Author(s)/Editor(s) Biography

Tan Yigitcanlar (; has a multi-disciplinary background and almost two decades of work experience in private consulting, government, and academia. Currently a researcher at the School of Urban Development, Queensland University of Technology (Brisbane, Australia) the main focus of his research is promoting knowledge-based urban development and sustainable transportation. He has been responsible for a wide variety of teaching, training, and capacity building programmes on varied topics in urban planning, environmental science, policy analysis, and information and communication technologies in Turkish, Japanese, and Australian universities. Professor Yigitcanlar is co-editor of Knowledge-based urban development: planning and applications in the information era (2008) and Creative urban regions: harnessing urban technologies to support knowledge city initiatives (2008).
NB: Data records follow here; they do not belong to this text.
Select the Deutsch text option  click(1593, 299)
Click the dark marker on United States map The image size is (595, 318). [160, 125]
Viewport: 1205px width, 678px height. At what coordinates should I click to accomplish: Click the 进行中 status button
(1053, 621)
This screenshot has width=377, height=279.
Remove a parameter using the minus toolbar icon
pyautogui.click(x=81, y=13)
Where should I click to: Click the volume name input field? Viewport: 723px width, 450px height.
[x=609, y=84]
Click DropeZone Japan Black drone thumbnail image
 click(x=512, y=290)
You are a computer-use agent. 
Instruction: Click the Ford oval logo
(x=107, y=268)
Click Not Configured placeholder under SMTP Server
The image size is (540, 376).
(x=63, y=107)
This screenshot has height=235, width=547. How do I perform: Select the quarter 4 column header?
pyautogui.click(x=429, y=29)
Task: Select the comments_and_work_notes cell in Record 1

Koray Velibeyoglu ( is a researcher in the Department of Urban and Regional Planning, Izmir Institute of Technology, Izmir, Turkey. His teaching interests and methods cover project-based courses in urban planning and design as well as urban information and communication technology policy for planning. The main focus of his research clusters around urban information and communication technology policy-making and knowledge-based development processes. He is an expert in understanding networked urbanism and the impacts at the metropolitan and local level and the role of information and communication technologies in sustainable urban development. Professor Velibeyoglu is co-editor of Knowledge-based urban development: planning and applications in the information era (2008) and Creative urban regions: harnessing urban technologies to support knowledge city initiatives (2008).
Scott Baum ( is trained in economics and sociology and currently holds the position of deputy director in the Urban Research Program, Griffith University (Brisbane, Australia). His research focuses on understanding the economic and social outcomes of change across the settlement system. Most recently he has been involved in studying the impacts of local labor markets on the individual socio-economic outcomes. His most recent book, Fault Lines Exposed, was published by Monash University e-press in 2005. Professor Baum is co-editor of Knowledge-based urban development: planning and applications in the information era (2008) and Creative urban regions: harnessing urban technologies to support knowledge city initiatives (2008).